American Old Testament scholar

Gerald Henry Wilson (1945 – 11 November 2005) was an American Old Testament scholar. He served as professor of Old Testament and Biblical Hebrew at Azusa Pacific University.

Wilson studied at Baylor University, Fuller Theological Seminary, and Yale University. At Yale, he studied under Brevard S. Childs, and was influenced by him to adopt a canonical approach to the biblical text. Wilson taught at the University of Georgia, George Fox University, the University of Portland, and Western Evangelical Seminary before being appointed professor of Old Testament and Biblical Hebrew at Azusa Pacific University.
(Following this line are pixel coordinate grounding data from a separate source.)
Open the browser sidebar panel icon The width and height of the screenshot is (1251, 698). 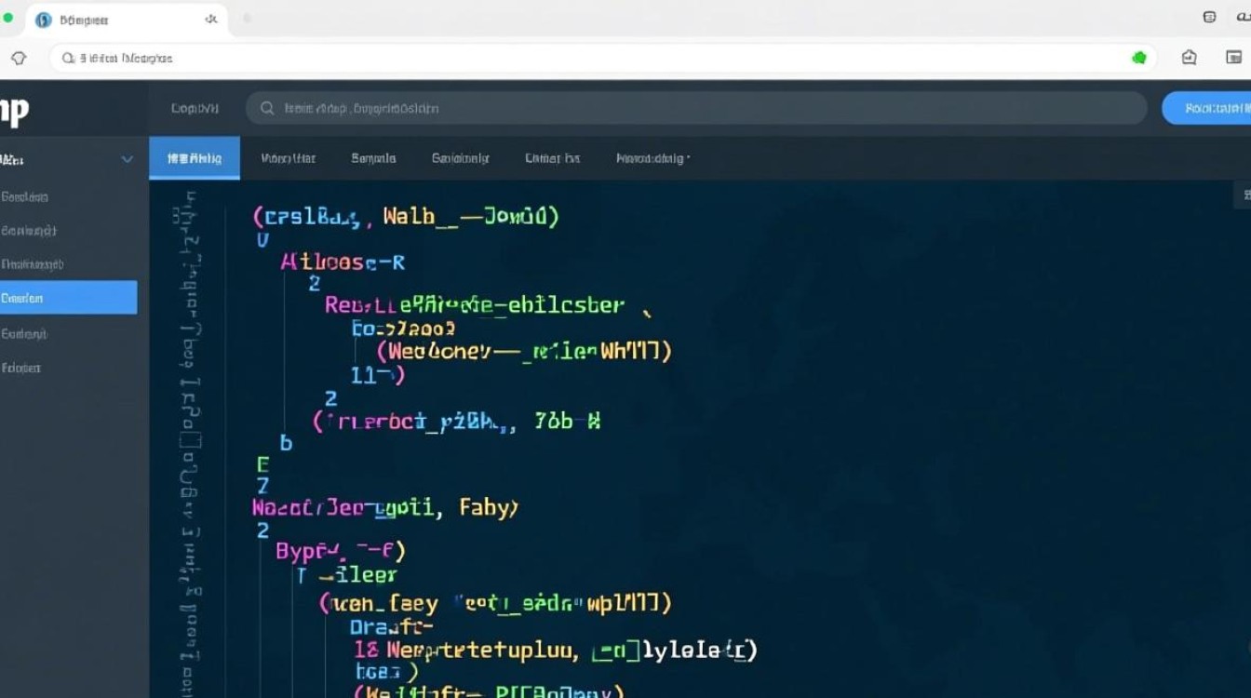click(x=1233, y=58)
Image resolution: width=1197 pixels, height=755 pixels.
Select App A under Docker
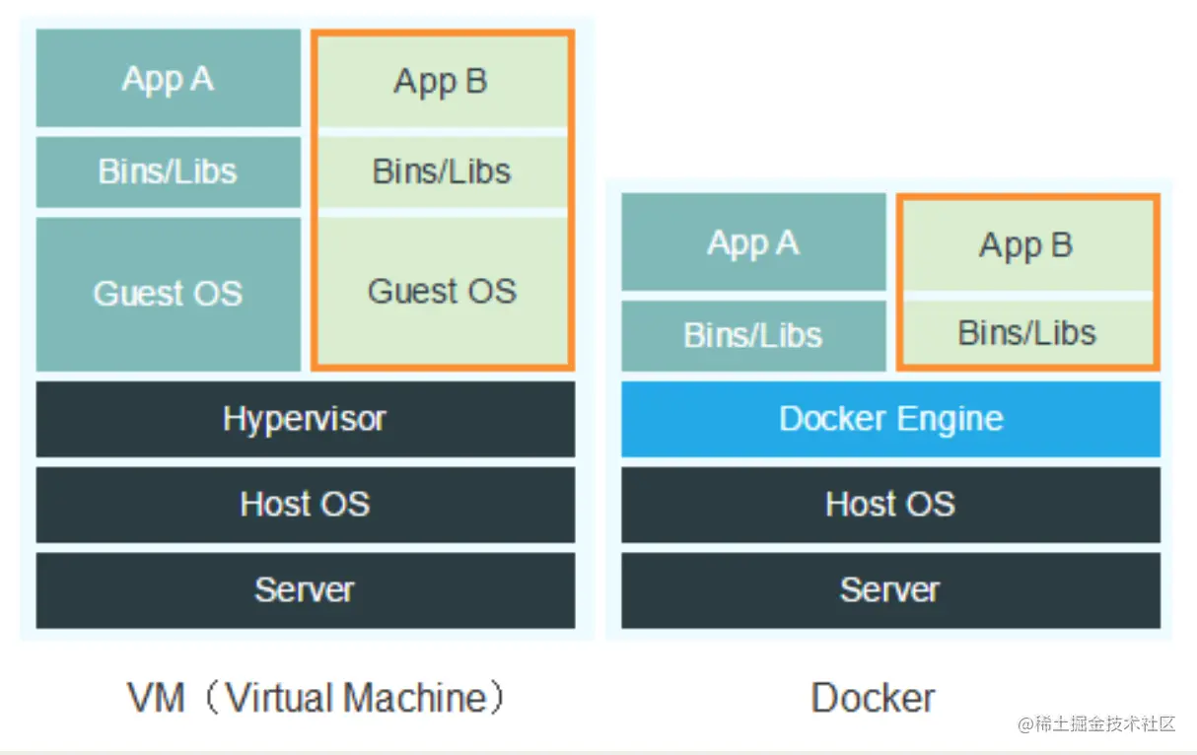point(752,243)
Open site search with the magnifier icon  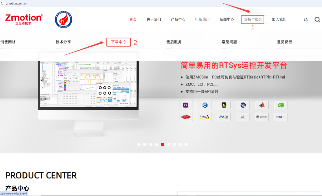click(317, 19)
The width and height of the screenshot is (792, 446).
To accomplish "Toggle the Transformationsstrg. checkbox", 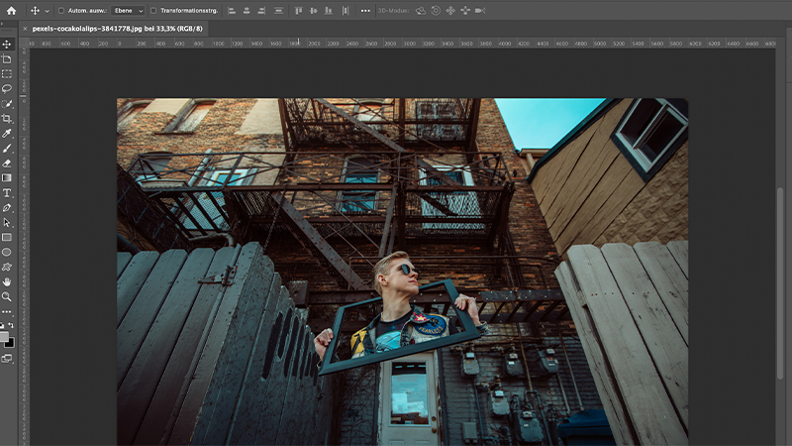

Wilson was best known for his work on the Book of Psalms. He focused on the way the Psalter was divided into five books, and argued that the Psalms around the divisions – what he called the "seams" of the Psalter – concerned the Davidic dynasty and covenant. Yee Von Koh suggests that Wilson was "the first to apply canonical criticism to the study of the Psalter in the clearest and most comprehensive way," while Harry P. Nasuti says that Wilson's "groundbreaking work on the shape of the Psalter has been particularly influential for later scholarship on the subject."

Wilson died of a heart attack on 11 November 2005.